## Исходный документ

/---

В № 95 журнала «Кант-штудиен» за 2004 г. опубликовано несколько статей, посвященных проблеме лжи и правдивости. Одна из них принадлежит корейскому ученому Йонг-Гук Киму и называется «Кантовский запрет лжи в социально-этической перспективе»[11]. Автор предлагает собственную трактовку кантовского требования правдивости. Прежде всего, он показывает недостаточно последовательный, а иногда и противоречивый характер современных интерпретаций кантовской позиции в ситуации L. По мнению Кима, безусловное требование правдивости пытаются поставить под сомнение тем, что апеллируют к нарушению права преследуемого человека. Например, Вольфанг Шварц и Хеймо Хофмайстер спрашивают: «не уничтожает ли правдивое высказывание право друга», не имеет ли он права на мое неправдивое высказывание для своей выгоды?[12]. Из чего следует, что я своим правдивым высказыванием могу содействовать убийству.

 

 

– 152 –

 

Ни о каком содействии здесь не может идти речь, однако, по словам Кима, возможен другой контраргумент: «не может ли х (человек, принуждаемый к ответу. – А.М.) по меньшей мере мыслить возможность того, что благодаря его неправдивому высказыванию может произойти убийство друга?»[13]. Неизбежно возникает вопрос об ответственности за возможную смерть друга. Но решение этого вопроса будет зависеть от того, в каком случае смерть наступит случайно.

\---

## Предоставленные материалы
/---

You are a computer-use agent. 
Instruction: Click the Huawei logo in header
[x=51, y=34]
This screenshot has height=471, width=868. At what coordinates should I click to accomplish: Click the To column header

\---

## Что требуется
Продолжите текст о кантовском запрете лжи, начав сразу после его последнего предложения.

## Результат выполнения
С точки зрения Кима, случайность смерти преследуемого друга будет состоять не в том, как полагает Кант, что «друг будет убит благодаря моему правдивому высказыванию, а в том, что друг будет убит несмотря на мою благонамеренную ложь» (курсив мой. – А.М.)[14]. Получается, что смерть друга, наступившая вследствие благонамеренного обмана будет случайной, а смерть, наступившая вследствие правдивого высказывания, – не случайна.

Следующее затруднение связано с тем, какое право нарушает человек своим неправдивым свидетельством. Как отмечает корейский ученый, «трудность интерпретации состоит в том, что согласно кантовскому учению о праве, неправдивое высказывание, которое не уничтожает чьего-либо права, является врожденным правом, таким образом, правом, которое имеет силу для каждого человеческого бытия. Поэтому кажется логичным рассматривать врожденное право на свободу мнения противостоящим праву человечества на правдивость»[15]. Противопоставление врожденного права на ложь во спасение праву человечества на правдивость высказываний строится на том, что первое является обоюдным правом, исполнение которого зависит от взаимного обязательства. Если злоумышленник отказывается от своего обязательства «не вредить другому», то он лишается права на правдивое свидетельство. В свою очередь право человечества требует от каждого лица безусловного исполнения долга правдивости как обязанности перед самим собой. В этом Ким видит источник возможных разногласий, и необходимость иерархического расположения указанных прав.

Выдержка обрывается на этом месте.